■ **Raw records**:

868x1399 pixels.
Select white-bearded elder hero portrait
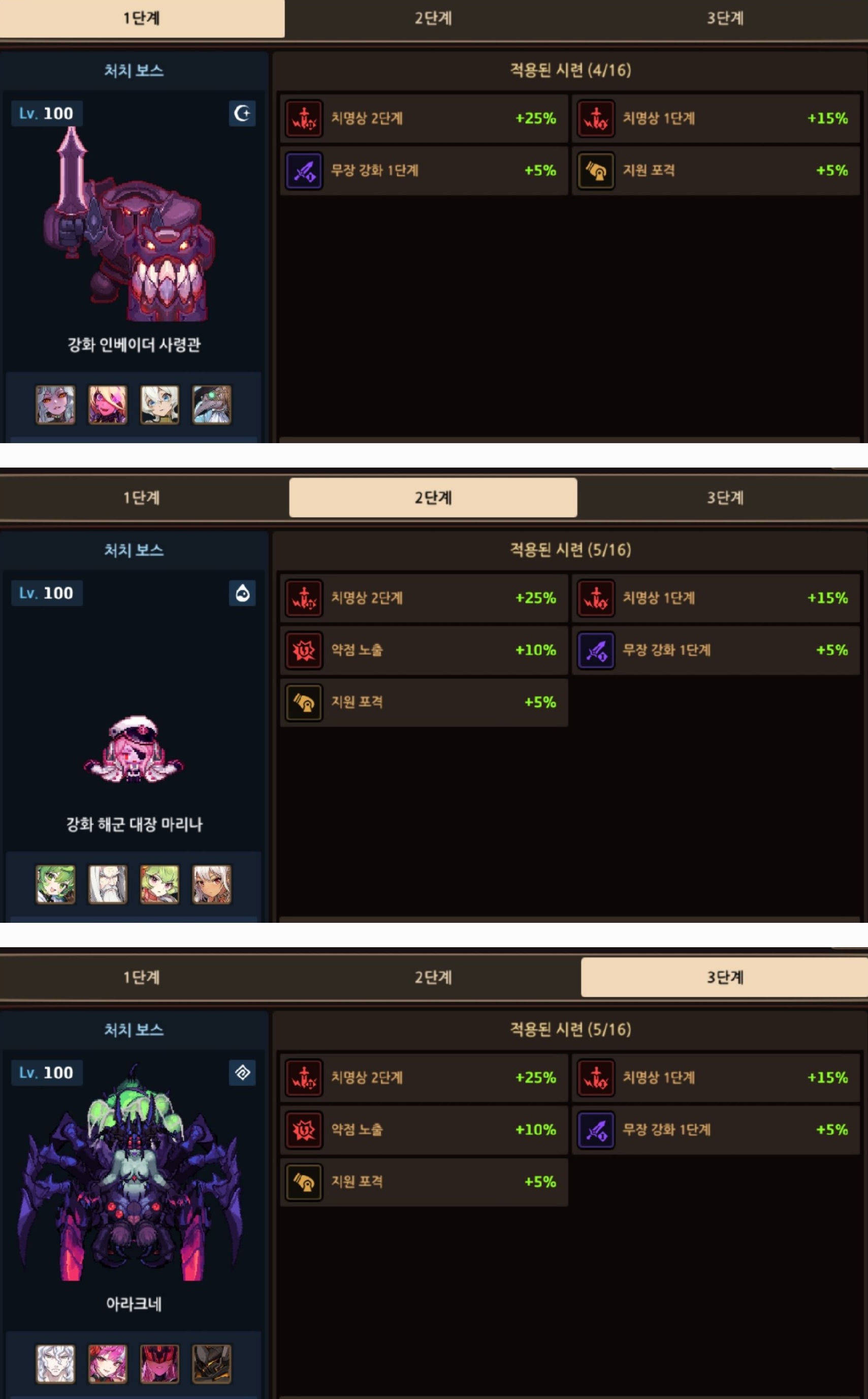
---
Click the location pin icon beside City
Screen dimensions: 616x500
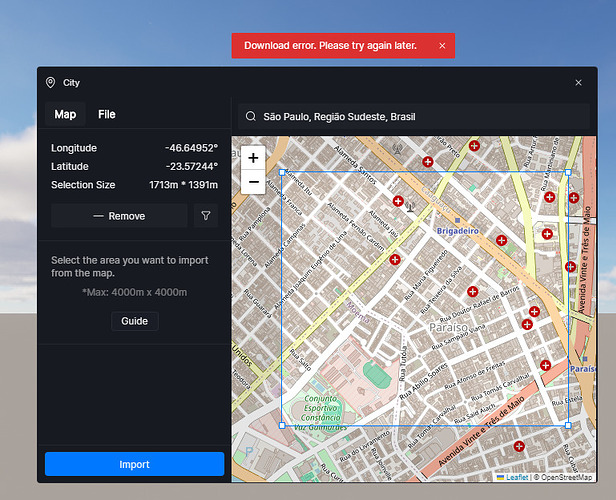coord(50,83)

■ **Task**:
Starting with the line containing "Click the location pin icon beside City" and going on through the line containing "coord(50,83)", write those lines out again with "location pin" swapped for "map marker" and everything else unchanged. Leave out the pictures.

■ **Answer**:
Click the map marker icon beside City
Screen dimensions: 616x500
coord(50,83)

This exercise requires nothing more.